## GOAL 1
Please summarize the text on building consensus below in two sentences.
## GOAL 2
Carry the text on building consensus below forward from its last sentence, the one about people disagreeing on how to prioritize competing features.

## TEXT PROVIDED
>>
I began engaging in office politics as part of the graduate student association leadership at BYU in 2006. I continued on the computer science graduate student group steering committee for several years at UVA, starting in 2009. But I really hit my stride my second year as a lecturer at UVA in 2014, and continuing unabated thereafter.

For most of that time I either had little formal power or worked on policies and issues that lay outside my formal power. I learned many lessons along the way, mostly by the experience gained through well-intentioned errors. Today I wish to share a few thoughts about building consensus.

Good-faith well-meaning disagreements

I have had the good fortune to work primarily with good people. By good I don’t mean perfect. Rather, I mean that they don’t take pleasure in others pain; and that they discuss the issues at hand with the goal of resolving them, not in an effort to undermine their opponents or prove a point.

But of course, they are still people, human beings with foibles and so on, like you and I. And disagreements arise, both in response to the foibles and because of diversities of perspective and priority. Many errors I perpetrated were by mistaking one or another of these causes of disagreement for something else because I was not even cognizant of the source, so a list of common sources may be in order.

Insecurity

Insecurity prevents consensus. I’m unlikely to let another voice win if I feel unseen or disrespected. I’m likely to oppose anything proposed by those I perceive as my opposition. Majority support for a proposal makes me uncomfortable when I feel marginalized. Proposals from people I don’t know and trust look suspect.

Fear prevents consensus.

Novelty

Novel things are unexpected. Unexpected things are usually bad. That’s not just an opinion: it’s key to how you brain helps us cope with a very complicated world. Unexpected things in the road are bed when driving, unexpected feels and tastes in the mouth are bad when eating, unexpected sounds are worrying in the night, unexpected behaviors of children require parental investigation, and so on.

Because of this, new ideas, regardless of their virtues, are harder to accept than old ideas. Consensus takes time.

Perspective

Complicated issues have many different ramifications and which ones we can see depends largely on our prior experiences and outlook. When someone has a position from which they can see an problem with a proposal more clearly than others, this can result in disagreement.

More perspectives, if incorporated and responded to appropriately, lead to better results.

Priority

Topics interesting enough to require seeking consensus almost always include some kind of trade-off: less of one desirable feature to make room for another desirable feature. But it is very unlikely that everyone will agree on the correct prioritization of these at-odds features.
<<
## RECORDED DATA
>>
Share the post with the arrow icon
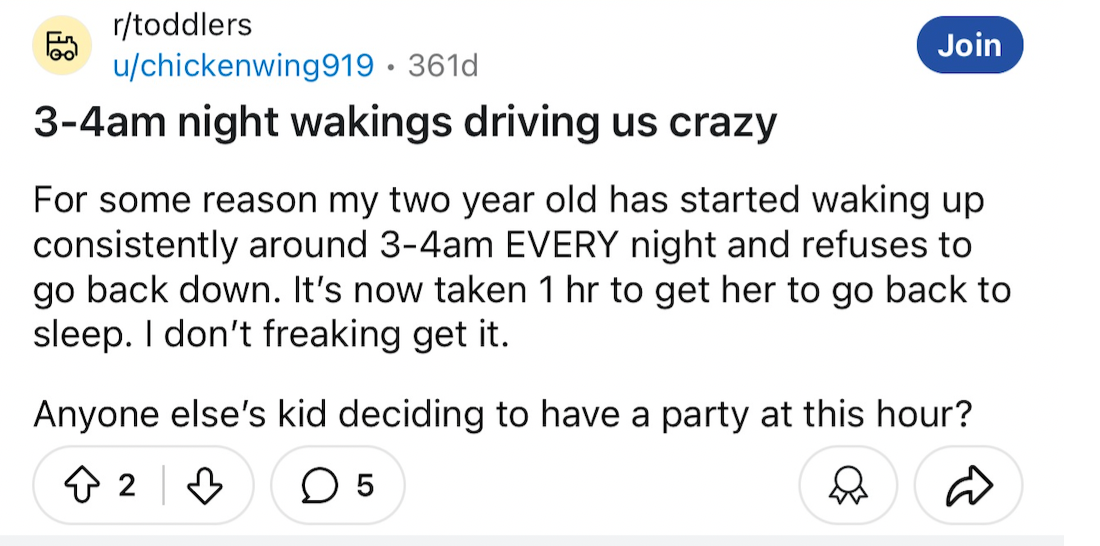Image resolution: width=1100 pixels, height=546 pixels. (968, 486)
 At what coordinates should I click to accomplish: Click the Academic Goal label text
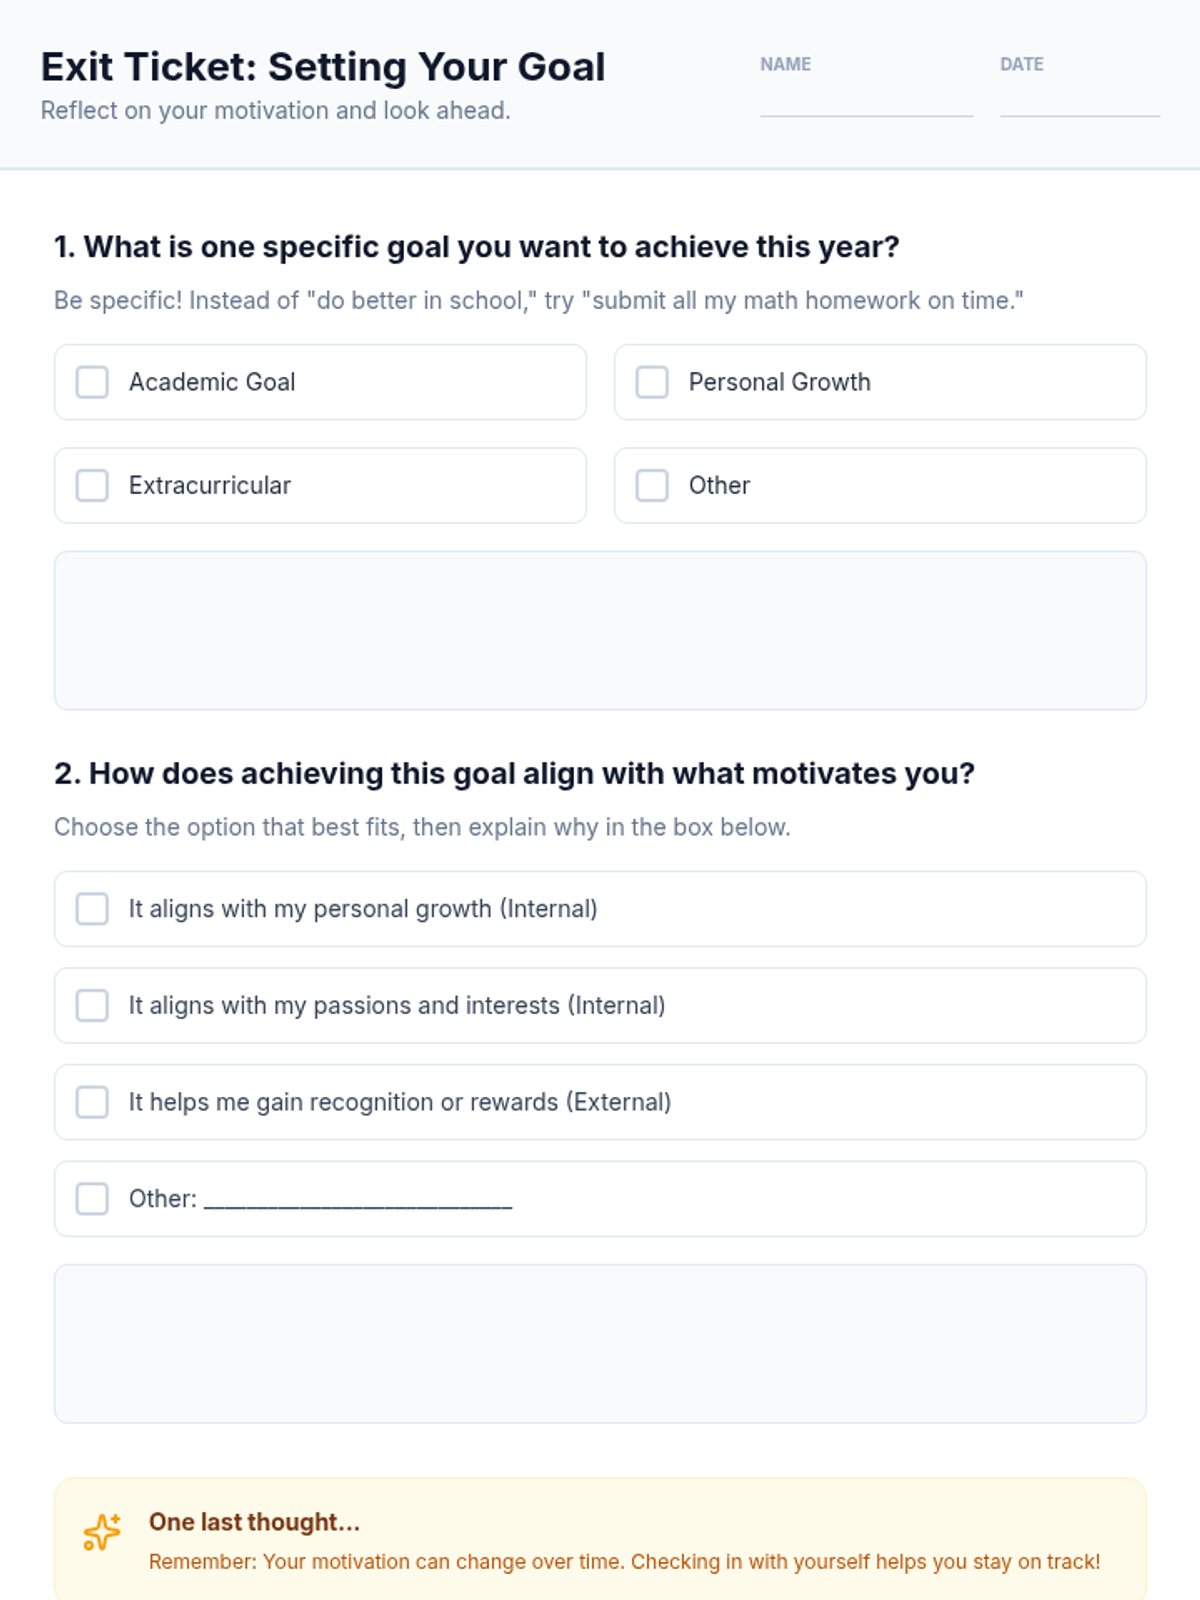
<<
## TASK ANSWER 1
Drawing on years of involvement in office politics, from graduate student groups at BYU and UVA to work as a lecturer at UVA, the writer shares thoughts on building consensus among good people who still disagree in good faith. The text lists common sources of such disagreement: insecurity, the discomfort of novelty, differing perspectives, and differing priorities among trade-offs.

## TASK ANSWER 2
One priority disagreement came up so often I came to think of it as universal. Some people want something now even if it’s not ideal, others want it to be polished and refined before it’s implemented.

Priority-based differences are, in my experience, essentially fixed: people have the priorities they have, differ from one another in them, and there is no simple way to change that. Discussing them can sometimes reduce the gap, but rarely remove it. Because of this, consensus generally involves some form of compromise.

Context

A theoretically-avoidable but oft-recurring source of disagreements is miscommunication caused by lack of shared context. Sometimes proposals were thought to say something the proposer didn’t intend; sometimes pros and cons failed to connect because they were incompletely expressed or addressed things outside of others’ experience; sometimes competing proposals were equivalent beneath a thin facade. And I once saw a proposal appear to reach consensus and the misunderstanding only emerge after it was established policy.

Smaller and more homogeneous groups, have less of this, but some of it seems inevitable. Because smaller groups have less, small-group discussions can help relieve it.

Therefore

What can yo udo to achieve consensus despite these obstacles? The following are some tips I’ve found to be effective.

Each, not all

Progress towards consensus is rarely made in large meetings. When there’s a large audience, some speakers show off and others don’t want to open up. It’s harder to change your mind or admit uncertainty in front of a group. Shared context is harder to find, priorities harder to align, and there are more perspectives than there is time to share them in.

When working on any large consensus project I have found no suitable alternative to visiting each stakeholder individually. Trust can be established one-on-one even when insecurity is present in a group. Novelty loses its sting if you’ve had a chance to hash it out without competing for airtime. Context is easier to establish and perspective is easier to share with fewer people around.

It’s important, in these meetings, to make it clear that the meeting is about them, not about you. Door-to-door sales is counter-productive when it comes to building consensus. Door-to-door listening and input gathering is the goal.

Agendas, not agendas

When you have a meeting with consensus-building as a goal it’s important to have and stick to an meeting agenda, meaning and outline of what will be discussed. It’s also important not to have an hidden agenda, meaning a specific unspoken outcome you’re trying to achieve.

Meeting agendas, well written and shared publicly, help people know what is and is not in scope for a meeting. They give permission for tangents to be abandoned. If maintained live and displayed during the meeting, they provide a place to summarize what is being said, retain focus, and illustrate what there is and isn’t consensus on.

Hidden agendas have two harmful forms.

Hidden agendas that manifest in how the meeting is led undermine trust and create insecurity. Few things harm consensus more than listening, then ignoring and pushing forward something unrelated to what was said.

Hidden agendas that do not manifest but instead remain hidden inside you prevent you from hearing the good in the ideas around you. But they’re also hard to avoid as usually we’d not engage in a topic unless we had a strong opinion on it. I bear in mind two adages to help me overcome this. Many years ago Sean Warnick told me leave your ego at home. A few years ago I added to it my own words, never reject a proposal until you can explain to the proposer’s satisfaction why it is a good idea.

If I want to run a consensus-building meeting I need to focus entirely on the meeting agenda of hearing many voices and ignore, for a time, my own opinions. There will be time enough to be opinionated later.

Summarize

Always summarize what you hear.

Summaries help those you are summarizing know that you’ve listened.

Summaries help identify miscommunications.

Summaries help point out both similarities and dissimilarities between comments, identifying where there is consensus and where consensus still needs to be built.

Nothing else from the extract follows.